- _Short exercise_
Please find every line in the listing below that contains the word "will", and copy each one out. Case matters.

Source listing:
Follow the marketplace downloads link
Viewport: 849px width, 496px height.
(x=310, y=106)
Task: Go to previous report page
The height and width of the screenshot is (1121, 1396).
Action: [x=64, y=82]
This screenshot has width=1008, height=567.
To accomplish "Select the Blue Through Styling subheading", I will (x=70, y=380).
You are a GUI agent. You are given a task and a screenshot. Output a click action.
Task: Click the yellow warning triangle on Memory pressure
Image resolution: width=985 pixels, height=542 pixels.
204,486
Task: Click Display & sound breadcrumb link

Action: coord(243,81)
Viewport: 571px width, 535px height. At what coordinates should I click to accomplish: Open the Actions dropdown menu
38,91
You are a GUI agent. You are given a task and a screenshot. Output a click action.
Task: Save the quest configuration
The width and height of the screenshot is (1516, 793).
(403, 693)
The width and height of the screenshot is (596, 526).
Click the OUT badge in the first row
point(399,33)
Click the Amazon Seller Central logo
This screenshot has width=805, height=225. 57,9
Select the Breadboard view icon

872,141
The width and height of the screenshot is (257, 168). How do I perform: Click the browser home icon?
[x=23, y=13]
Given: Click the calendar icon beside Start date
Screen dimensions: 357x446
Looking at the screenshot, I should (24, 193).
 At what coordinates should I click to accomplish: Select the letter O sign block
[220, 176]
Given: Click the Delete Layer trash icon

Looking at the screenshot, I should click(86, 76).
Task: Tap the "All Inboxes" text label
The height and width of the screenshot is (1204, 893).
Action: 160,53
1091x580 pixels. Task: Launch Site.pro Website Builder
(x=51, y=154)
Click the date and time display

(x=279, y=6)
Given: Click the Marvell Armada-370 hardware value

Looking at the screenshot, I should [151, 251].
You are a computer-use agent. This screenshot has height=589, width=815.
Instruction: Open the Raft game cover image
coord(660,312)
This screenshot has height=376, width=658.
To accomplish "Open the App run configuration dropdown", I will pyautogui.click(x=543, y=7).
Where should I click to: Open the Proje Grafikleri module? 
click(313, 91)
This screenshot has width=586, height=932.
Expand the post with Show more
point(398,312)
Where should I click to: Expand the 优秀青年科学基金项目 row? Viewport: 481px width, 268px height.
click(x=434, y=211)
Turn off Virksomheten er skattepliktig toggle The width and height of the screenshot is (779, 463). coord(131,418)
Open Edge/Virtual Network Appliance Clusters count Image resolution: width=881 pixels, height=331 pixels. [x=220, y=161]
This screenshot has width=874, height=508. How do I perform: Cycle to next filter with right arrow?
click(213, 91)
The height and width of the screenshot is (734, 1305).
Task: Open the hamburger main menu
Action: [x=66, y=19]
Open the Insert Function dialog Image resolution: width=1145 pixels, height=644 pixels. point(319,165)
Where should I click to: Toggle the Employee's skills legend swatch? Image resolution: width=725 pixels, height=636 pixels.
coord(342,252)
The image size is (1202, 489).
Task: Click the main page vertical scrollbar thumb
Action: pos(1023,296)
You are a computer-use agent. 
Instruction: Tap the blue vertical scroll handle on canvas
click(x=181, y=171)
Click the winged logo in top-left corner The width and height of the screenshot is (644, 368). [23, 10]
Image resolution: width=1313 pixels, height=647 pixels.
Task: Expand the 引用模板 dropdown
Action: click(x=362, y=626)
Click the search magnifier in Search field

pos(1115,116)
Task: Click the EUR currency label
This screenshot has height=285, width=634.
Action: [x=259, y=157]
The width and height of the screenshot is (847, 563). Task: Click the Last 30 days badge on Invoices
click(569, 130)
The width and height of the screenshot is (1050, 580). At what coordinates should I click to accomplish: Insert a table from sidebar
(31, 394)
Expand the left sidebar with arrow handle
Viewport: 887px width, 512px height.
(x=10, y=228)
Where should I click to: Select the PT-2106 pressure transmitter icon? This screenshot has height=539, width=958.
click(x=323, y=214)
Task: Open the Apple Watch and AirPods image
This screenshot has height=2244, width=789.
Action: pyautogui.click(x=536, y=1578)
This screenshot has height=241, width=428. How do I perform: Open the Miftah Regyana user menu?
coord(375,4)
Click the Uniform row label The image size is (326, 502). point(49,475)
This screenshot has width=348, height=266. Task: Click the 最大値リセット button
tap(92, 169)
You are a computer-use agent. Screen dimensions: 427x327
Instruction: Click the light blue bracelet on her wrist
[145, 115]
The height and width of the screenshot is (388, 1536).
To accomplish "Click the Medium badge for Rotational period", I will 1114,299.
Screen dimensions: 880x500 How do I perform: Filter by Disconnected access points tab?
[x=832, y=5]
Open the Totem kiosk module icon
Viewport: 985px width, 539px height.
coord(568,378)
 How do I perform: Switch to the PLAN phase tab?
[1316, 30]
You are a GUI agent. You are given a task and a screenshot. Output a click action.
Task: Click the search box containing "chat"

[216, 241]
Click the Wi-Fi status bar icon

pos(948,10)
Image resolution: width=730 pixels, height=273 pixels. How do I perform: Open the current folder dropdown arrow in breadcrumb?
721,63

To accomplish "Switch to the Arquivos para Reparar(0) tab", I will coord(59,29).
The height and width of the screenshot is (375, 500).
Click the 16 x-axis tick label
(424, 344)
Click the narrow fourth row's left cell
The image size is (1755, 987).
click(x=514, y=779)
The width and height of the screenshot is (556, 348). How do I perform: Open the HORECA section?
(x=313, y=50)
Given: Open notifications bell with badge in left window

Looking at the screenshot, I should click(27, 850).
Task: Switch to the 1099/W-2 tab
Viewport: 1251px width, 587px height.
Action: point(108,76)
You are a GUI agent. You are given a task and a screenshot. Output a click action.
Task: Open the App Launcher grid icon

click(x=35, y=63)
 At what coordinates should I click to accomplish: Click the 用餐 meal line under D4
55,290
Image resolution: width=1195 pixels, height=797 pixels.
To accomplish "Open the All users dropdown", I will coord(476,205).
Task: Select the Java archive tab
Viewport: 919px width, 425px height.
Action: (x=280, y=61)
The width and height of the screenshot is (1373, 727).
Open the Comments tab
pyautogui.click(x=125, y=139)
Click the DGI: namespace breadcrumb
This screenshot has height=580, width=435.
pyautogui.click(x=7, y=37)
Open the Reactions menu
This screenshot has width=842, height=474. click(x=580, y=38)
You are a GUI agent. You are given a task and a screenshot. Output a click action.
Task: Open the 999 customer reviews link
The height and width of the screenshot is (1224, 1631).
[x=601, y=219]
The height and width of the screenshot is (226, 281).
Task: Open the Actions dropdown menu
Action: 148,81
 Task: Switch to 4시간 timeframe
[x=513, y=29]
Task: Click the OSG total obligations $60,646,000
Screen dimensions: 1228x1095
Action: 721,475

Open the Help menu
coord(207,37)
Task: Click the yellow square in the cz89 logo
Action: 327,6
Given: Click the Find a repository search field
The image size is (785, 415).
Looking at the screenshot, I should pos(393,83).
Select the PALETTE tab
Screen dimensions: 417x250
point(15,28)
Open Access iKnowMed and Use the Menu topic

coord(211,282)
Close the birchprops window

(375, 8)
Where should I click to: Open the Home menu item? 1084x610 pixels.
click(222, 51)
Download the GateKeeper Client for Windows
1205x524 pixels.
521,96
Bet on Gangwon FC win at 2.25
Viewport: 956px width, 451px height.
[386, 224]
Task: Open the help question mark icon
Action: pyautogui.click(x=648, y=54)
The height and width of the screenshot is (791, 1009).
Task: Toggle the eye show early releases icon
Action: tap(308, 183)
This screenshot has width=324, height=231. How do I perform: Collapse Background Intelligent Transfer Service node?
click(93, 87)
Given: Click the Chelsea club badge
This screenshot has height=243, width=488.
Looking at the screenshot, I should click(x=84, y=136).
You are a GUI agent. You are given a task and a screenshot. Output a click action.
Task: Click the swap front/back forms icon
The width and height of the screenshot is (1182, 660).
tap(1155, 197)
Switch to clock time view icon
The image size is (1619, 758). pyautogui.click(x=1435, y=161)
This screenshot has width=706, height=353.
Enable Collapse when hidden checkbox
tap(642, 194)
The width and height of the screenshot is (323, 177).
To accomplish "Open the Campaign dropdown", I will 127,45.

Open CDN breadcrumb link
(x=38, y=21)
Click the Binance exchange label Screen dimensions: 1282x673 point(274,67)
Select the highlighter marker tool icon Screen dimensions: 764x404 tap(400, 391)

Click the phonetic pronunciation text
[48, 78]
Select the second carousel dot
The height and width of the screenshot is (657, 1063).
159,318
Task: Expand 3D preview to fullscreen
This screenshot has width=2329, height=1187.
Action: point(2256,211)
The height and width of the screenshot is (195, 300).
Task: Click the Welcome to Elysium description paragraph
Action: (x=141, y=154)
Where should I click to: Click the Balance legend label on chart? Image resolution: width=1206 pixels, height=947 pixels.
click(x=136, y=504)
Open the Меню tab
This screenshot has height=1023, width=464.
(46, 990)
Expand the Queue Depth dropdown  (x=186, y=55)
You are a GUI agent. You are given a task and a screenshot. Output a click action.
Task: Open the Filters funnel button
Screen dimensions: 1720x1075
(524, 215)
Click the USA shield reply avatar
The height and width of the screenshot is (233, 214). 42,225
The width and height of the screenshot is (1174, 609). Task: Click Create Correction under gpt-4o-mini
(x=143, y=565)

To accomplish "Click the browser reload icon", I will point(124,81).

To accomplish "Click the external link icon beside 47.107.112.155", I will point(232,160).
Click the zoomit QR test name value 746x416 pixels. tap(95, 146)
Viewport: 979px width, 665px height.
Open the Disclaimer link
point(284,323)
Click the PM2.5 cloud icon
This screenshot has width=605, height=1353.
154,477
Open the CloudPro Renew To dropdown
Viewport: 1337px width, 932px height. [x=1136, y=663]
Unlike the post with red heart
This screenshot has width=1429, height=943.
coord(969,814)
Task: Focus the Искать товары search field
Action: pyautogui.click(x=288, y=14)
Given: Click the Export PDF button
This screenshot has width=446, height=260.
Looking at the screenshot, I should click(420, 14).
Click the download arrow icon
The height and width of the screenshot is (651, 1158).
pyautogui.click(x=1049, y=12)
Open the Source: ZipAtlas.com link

- _Finished task_
To accomplish "Select the Blue Through Styling subheading", I will (x=70, y=380).
To accomplish "Open the App run configuration dropdown", I will pyautogui.click(x=543, y=7).
To accomplish "Click the Medium badge for Rotational period", I will 1114,299.
To accomplish "Switch to the Arquivos para Reparar(0) tab", I will coord(59,29).
To accomplish "Open the All users dropdown", I will coord(476,205).
To accomplish "Open the Campaign dropdown", I will 127,45.
To accomplish "Click the browser reload icon", I will point(124,81).
To accomplish "Click the external link icon beside 47.107.112.155", I will point(232,160).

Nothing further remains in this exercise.